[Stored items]
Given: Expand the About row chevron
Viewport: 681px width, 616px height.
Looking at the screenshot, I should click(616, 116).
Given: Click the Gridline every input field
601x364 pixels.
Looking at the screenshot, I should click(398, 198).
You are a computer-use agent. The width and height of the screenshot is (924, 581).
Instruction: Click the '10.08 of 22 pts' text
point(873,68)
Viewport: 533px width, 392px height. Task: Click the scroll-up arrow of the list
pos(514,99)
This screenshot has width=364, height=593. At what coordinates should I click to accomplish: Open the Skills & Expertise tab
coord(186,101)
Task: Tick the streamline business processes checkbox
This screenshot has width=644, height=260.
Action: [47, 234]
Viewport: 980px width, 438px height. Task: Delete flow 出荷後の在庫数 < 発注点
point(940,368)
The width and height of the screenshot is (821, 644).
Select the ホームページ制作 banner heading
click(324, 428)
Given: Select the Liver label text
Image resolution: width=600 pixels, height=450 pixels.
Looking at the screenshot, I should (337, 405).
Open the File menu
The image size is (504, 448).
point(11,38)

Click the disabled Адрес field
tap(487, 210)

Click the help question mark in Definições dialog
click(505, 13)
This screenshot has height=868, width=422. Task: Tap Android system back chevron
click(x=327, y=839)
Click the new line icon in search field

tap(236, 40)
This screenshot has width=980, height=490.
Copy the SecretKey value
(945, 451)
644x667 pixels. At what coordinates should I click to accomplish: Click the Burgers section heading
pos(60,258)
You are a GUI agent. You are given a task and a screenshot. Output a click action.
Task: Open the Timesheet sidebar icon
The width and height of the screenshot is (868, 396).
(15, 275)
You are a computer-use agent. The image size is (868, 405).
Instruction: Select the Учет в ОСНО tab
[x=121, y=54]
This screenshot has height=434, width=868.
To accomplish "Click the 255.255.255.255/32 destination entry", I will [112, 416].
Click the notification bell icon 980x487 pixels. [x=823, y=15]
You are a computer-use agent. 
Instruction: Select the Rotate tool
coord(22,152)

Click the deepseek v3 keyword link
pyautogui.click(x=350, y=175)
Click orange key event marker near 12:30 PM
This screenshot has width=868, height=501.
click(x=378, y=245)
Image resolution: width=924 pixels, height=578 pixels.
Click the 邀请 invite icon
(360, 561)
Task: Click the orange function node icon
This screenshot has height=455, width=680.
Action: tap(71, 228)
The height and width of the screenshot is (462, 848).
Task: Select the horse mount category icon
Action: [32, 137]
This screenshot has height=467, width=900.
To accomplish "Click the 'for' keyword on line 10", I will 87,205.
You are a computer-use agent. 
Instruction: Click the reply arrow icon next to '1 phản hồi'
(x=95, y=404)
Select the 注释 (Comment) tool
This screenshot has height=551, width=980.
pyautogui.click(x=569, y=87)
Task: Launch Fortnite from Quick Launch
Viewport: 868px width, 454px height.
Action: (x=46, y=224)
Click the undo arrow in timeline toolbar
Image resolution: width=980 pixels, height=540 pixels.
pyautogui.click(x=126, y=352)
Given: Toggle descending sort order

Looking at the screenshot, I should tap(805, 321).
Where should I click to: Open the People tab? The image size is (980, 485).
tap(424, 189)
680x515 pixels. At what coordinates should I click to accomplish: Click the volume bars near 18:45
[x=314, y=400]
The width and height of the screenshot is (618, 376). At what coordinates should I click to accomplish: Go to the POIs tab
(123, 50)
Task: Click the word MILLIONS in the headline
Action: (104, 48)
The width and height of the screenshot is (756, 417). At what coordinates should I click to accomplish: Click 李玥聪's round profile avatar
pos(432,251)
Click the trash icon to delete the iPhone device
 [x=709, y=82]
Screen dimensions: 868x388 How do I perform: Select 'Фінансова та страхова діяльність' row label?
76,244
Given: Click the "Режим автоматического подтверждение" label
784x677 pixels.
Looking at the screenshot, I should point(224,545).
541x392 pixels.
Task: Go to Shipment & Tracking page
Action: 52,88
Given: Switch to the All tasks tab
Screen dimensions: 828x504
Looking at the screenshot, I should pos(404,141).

- WHAT TO DO: Set down exactly the lines beginning at the one that holds "Screen dimensions: 868x388" and ending with the last line of the data.

- EXPECTED OUTPUT:
Screen dimensions: 868x388 How do I perform: Select 'Фінансова та страхова діяльність' row label?
76,244
Given: Click the "Режим автоматического подтверждение" label
784x677 pixels.
Looking at the screenshot, I should point(224,545).
541x392 pixels.
Task: Go to Shipment & Tracking page
Action: 52,88
Given: Switch to the All tasks tab
Screen dimensions: 828x504
Looking at the screenshot, I should pos(404,141).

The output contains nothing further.